### Task description:
What lines in the entries below contain the word "agent"? Copy all of them.

### Material for the task:
▶

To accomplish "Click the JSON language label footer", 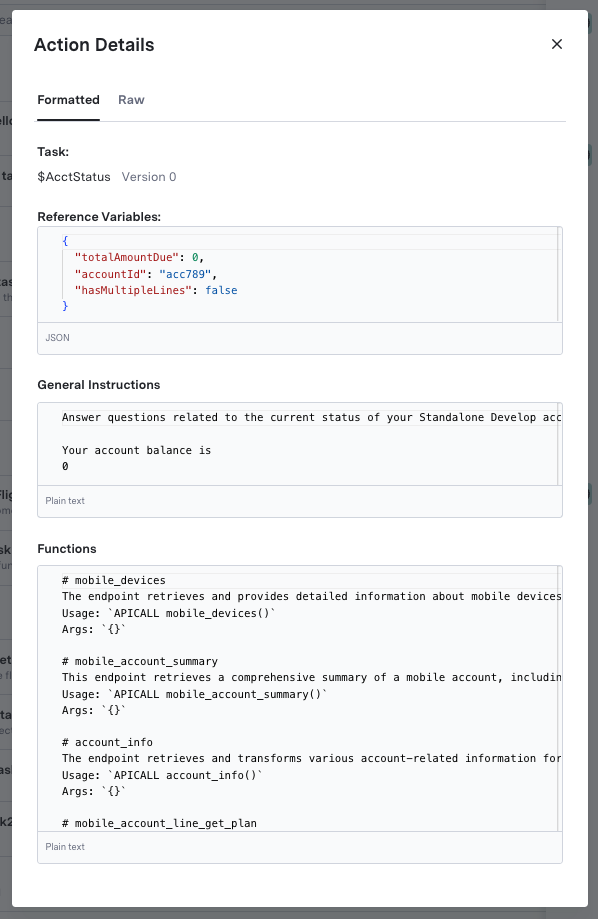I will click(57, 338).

◀
▶

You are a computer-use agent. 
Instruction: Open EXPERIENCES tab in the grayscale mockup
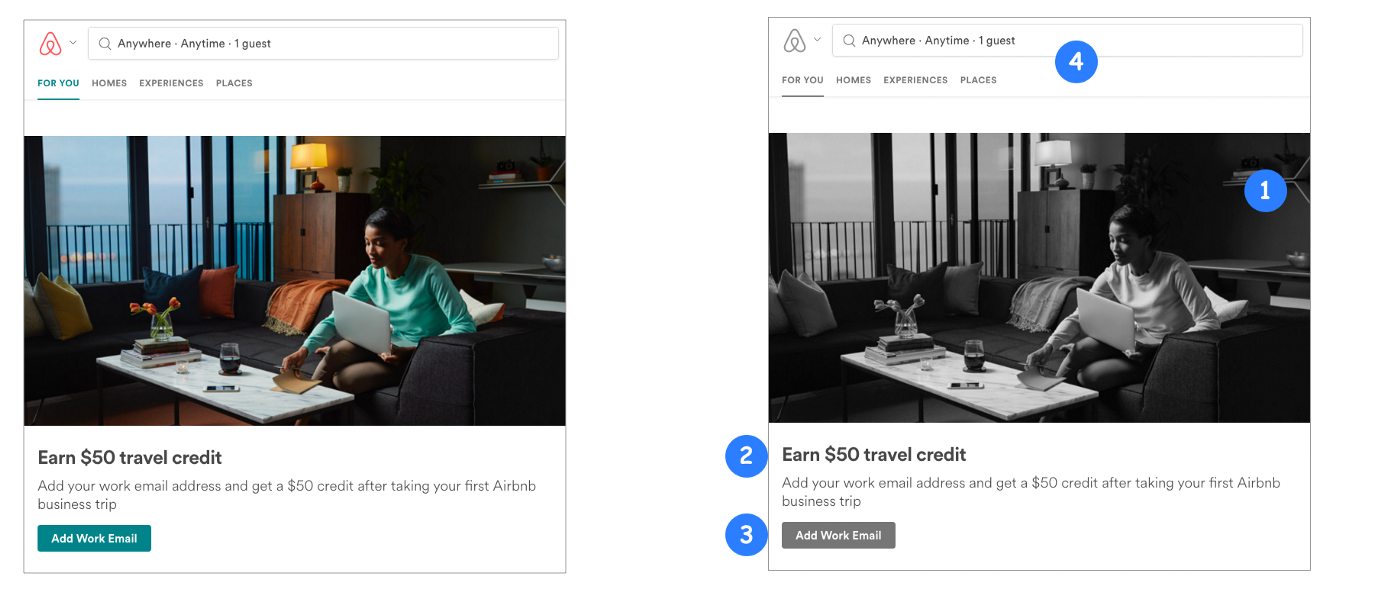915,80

◀
▶

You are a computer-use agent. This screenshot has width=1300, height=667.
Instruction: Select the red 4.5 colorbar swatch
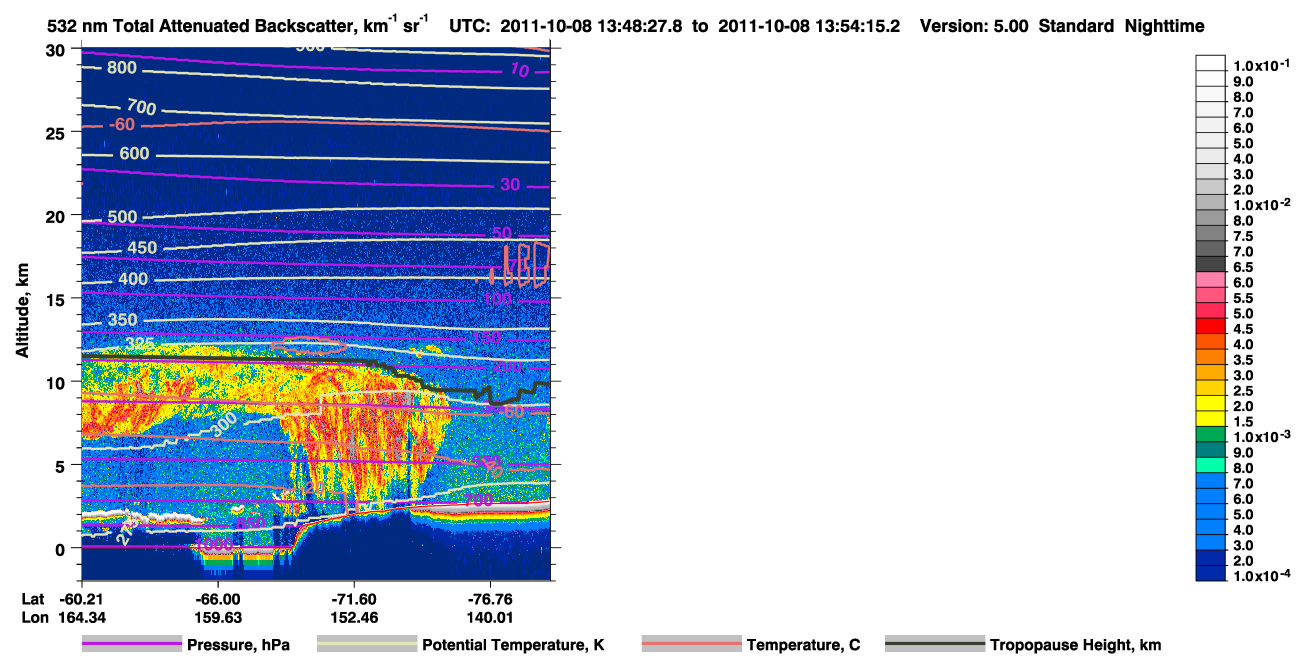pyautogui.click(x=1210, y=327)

◀

### Reply:
You are a computer-use agent. 
You are a computer-use agent. This screenshot has width=1300, height=667.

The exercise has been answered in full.